Cinta Terlarang di Tanah Jajahan

Desy Cichika
Chapter #145

Memori sang Shōi (Bagian 13)

Beberapa hari setelah aku tinggal di pondok, Lukas, Ero, dan Jau mendatangiku. Mereka melihatku membunuh enam prajurit, melihat aku berburu dengan cara yang ‘berbeda’, dan mereka ingin tahu rahasianya.

​“Kami ingin kau mengajari kami cara bertarung... dan cara berpikir sepertimu. Jika bisa belajar darimu, kami akan bisa melindungi kampung dari musuh.”

​Aku menolak. Aku hanya seorang prajurit gagal, bukan guru. Namun mereka tetap menatapku seolah aku ini seseorang yang masih bisa diandalkan—dan itu justru membuatku makin gelisah.

Dalam hati, aku masih merasa konyol—mantan Shōi yang bahkan tak bisa menyelamatkan pasukannya sendiri kini diminta mengajari orang lain. Meski hati kecilku mengatakan… menjadi guru jauh lebih manusiawi daripada menjadi algojo.

​Tapi Lukas memberikan penawaran yang tak bisa kutolak—mempertemukanku diam-diam dengan Nara-chan.

Aku senang karena bisa melepas rindu meski hanya sebentar. Nara-chan ikut membujuk agar aku mau melatih para pemuda Dayak itu. Matanya yang lemah namun tegas menatapku.

“Aku tidak mau anakku lahir tanpa pelindung,” bisiknya, “Jadilah guru bagi mereka, Renji. Ajari mereka cara bertahan hidup. Karena… hanya itu yang bisa menyelamatkan kita.”

​Malam itu, aku melihat mata Nara-chan, dan aku melihat mata Muzaffar. Aku mengerti.

​Aku bukan lagi Shōi. Aku adalah Sensei mereka. Penjaga. Dan demi anak kami, aku akan melakukan yang terbaik.

Itu adalah kesepakatan yang kupilih— mengajarkan cara bertarung dan cara berpikir seorang prajurit. Mereka mengajarkanku cara memperbaiki diri, cara menghormati hutan, dan cara melupakan seragamku.

“Perhatian pada gerakan lawan,” kataku, suara parau tapi tegas. “Jika kau lengah, bahkan seekor babi bisa mencabikmu.”

Pelatihan itu adalah pengalih perhatian yang kubutuhkan. Melihat tekad mereka—melihat mereka belajar untuk melindungi diri dan kampung mereka dari bahaya—membuatku merasa, untuk pertama kalinya, bahwa aku berguna.

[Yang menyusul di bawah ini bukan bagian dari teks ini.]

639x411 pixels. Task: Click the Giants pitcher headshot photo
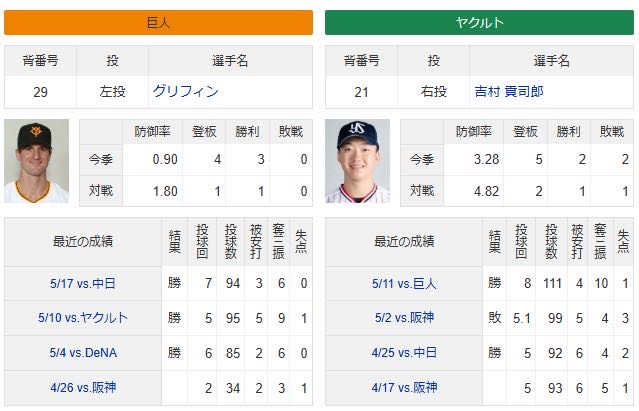[x=36, y=161]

Aku bukan lagi prajurit yang membunuh atas nama Kekaisaran, tapi guru yang berjuang atas nama cinta.

“Aku tak bisa kembali ke Jepang. Aku bukan lagi algojo Kekaisaran. Aku milikmu, Nara-chan. Aku milik anak kita.”

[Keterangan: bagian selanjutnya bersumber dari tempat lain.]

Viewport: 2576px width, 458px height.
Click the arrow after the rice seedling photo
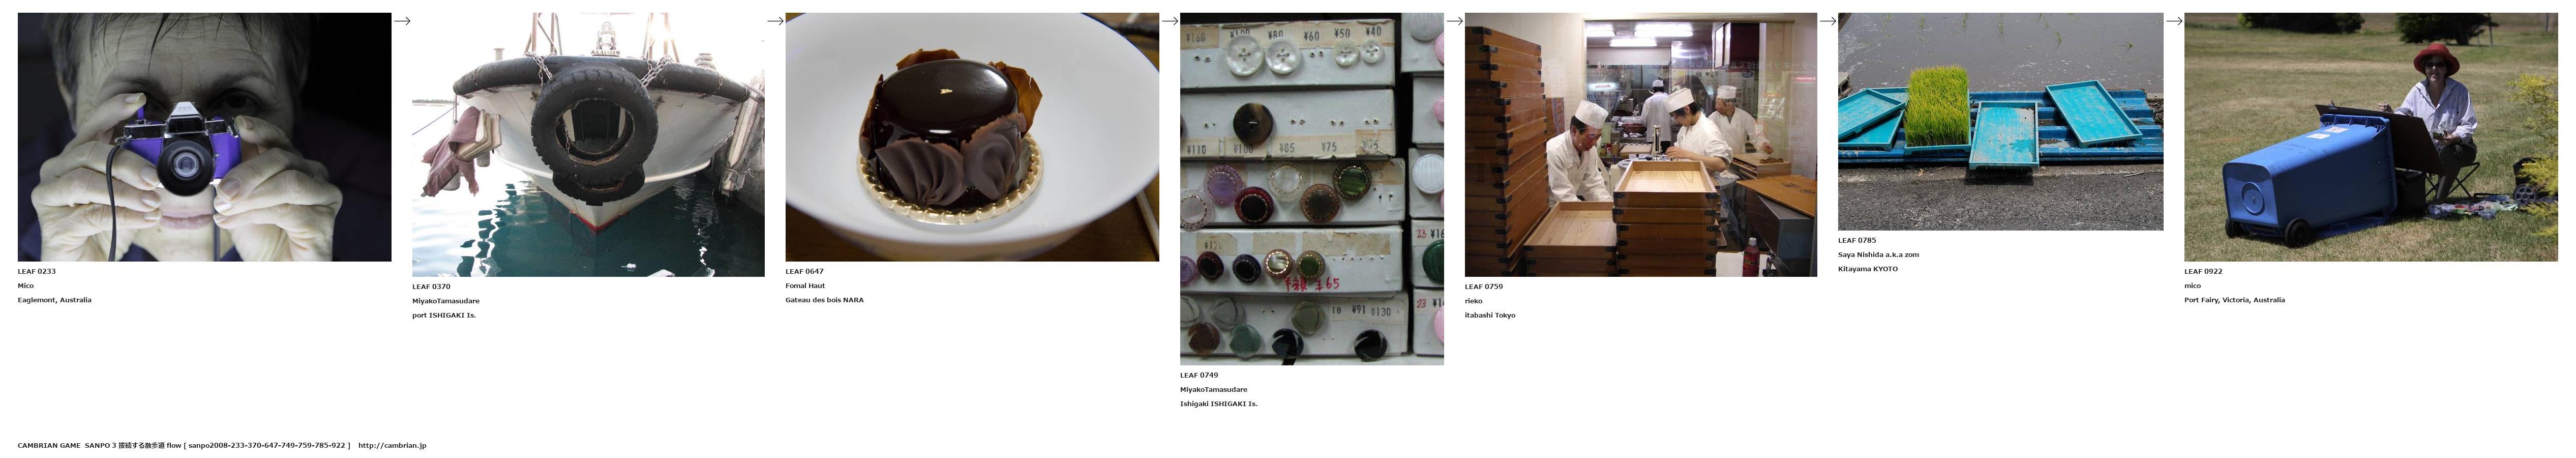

Hari-hari di pondok tepi desa itu lambat, dingin, tapi damai. Aku mengajar mereka di siang hari. Di malam hari, saat api tungku menari di pondokku, aku duduk sendiri dan menulis catatan mental—kilatan memori yang menghantui di Mandor, bayangan Muzaffar, dan Nara-chan yang tersenyum lemah saat aku membawanya keluar dari perang.

Pagar yang membatasi aku dan kampung perlahan memudar.

Ketika perut Nara-chan semakin membesar, para tetua akhirnya mengizinkanku masuk. Aku diterima bukan sebagai Tentara Jepang, tapi sebagai penjaga dan calon ayah. Mereka melihat bagaimana aku mencintai Nara-chan, dan mereka melihat bagaimana aku ikut melindungi kampung ini. Mereka melihat tekad, bukan ras.